-- INPUT FOR THIS TASK --
┌──

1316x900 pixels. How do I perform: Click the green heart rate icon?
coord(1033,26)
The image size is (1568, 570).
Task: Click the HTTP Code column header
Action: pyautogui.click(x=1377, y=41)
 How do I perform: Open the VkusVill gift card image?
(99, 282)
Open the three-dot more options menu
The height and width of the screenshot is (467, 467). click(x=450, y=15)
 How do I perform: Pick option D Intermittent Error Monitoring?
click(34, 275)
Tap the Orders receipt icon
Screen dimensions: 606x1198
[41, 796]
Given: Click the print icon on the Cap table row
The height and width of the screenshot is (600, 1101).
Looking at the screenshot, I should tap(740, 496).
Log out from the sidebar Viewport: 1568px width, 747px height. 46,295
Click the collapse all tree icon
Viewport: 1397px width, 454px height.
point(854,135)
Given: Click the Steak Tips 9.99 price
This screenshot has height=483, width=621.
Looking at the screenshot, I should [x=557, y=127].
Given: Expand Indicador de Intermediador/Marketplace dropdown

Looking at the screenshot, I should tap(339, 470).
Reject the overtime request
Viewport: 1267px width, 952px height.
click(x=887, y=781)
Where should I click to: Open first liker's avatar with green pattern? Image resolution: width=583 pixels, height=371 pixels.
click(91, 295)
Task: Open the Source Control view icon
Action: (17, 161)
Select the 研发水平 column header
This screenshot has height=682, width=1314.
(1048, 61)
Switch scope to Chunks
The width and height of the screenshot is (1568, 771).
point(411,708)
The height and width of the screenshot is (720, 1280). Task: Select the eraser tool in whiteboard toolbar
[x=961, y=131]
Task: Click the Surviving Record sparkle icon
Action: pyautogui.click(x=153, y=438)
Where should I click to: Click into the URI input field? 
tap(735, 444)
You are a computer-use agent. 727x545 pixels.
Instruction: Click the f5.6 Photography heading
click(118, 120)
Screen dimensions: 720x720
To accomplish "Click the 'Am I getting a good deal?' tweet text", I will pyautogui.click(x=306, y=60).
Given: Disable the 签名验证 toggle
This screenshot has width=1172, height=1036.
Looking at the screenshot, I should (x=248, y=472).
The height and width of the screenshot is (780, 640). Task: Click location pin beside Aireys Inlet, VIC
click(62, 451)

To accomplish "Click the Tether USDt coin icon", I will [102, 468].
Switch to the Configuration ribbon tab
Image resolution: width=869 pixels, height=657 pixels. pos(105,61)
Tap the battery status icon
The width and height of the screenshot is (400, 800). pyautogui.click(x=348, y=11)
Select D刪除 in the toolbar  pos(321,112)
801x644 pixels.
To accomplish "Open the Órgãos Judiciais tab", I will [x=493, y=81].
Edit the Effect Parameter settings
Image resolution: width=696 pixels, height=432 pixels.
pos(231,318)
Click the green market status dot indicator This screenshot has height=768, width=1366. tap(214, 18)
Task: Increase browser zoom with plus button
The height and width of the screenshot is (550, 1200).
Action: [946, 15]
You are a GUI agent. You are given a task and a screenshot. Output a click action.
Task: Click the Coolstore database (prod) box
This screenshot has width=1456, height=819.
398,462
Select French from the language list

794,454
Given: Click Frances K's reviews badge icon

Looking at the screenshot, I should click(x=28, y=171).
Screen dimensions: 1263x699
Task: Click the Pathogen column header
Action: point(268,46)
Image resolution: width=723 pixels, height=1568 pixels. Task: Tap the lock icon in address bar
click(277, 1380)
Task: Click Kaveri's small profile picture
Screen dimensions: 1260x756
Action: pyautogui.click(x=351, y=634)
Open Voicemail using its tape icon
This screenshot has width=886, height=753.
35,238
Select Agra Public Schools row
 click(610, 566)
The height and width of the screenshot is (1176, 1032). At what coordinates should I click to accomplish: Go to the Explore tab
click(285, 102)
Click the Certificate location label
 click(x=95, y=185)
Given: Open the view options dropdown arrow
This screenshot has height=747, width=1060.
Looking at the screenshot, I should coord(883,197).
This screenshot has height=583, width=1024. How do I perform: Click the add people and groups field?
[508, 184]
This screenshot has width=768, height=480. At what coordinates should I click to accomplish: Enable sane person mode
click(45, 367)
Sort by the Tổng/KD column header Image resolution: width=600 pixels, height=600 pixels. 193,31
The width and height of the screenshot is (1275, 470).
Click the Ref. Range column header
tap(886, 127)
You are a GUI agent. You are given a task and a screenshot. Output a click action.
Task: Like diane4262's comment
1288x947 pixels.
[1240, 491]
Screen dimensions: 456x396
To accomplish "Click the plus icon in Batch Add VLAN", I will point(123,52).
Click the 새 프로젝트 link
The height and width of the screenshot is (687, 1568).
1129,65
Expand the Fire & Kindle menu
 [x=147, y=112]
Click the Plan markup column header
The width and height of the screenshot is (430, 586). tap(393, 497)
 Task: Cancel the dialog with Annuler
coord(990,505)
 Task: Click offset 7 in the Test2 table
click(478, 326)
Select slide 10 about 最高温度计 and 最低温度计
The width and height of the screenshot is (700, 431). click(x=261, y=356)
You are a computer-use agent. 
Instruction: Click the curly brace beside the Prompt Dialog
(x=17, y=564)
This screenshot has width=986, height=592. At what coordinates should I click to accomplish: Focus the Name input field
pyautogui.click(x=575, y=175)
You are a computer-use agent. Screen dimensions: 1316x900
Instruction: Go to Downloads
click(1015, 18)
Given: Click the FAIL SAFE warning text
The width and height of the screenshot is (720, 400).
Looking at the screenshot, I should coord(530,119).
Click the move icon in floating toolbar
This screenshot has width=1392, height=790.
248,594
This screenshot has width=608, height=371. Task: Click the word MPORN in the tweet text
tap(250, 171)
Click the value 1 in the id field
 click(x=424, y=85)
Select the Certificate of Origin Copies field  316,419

└──

-- WORK INSTRUCTIONS --
Scan the material line by line and report each one that contains "computer".

-- TASK RESULT --
You are a computer-use agent. 727x545 pixels.
You are a computer-use agent. 
You are a computer-use agent. Screen dimensions: 1316x900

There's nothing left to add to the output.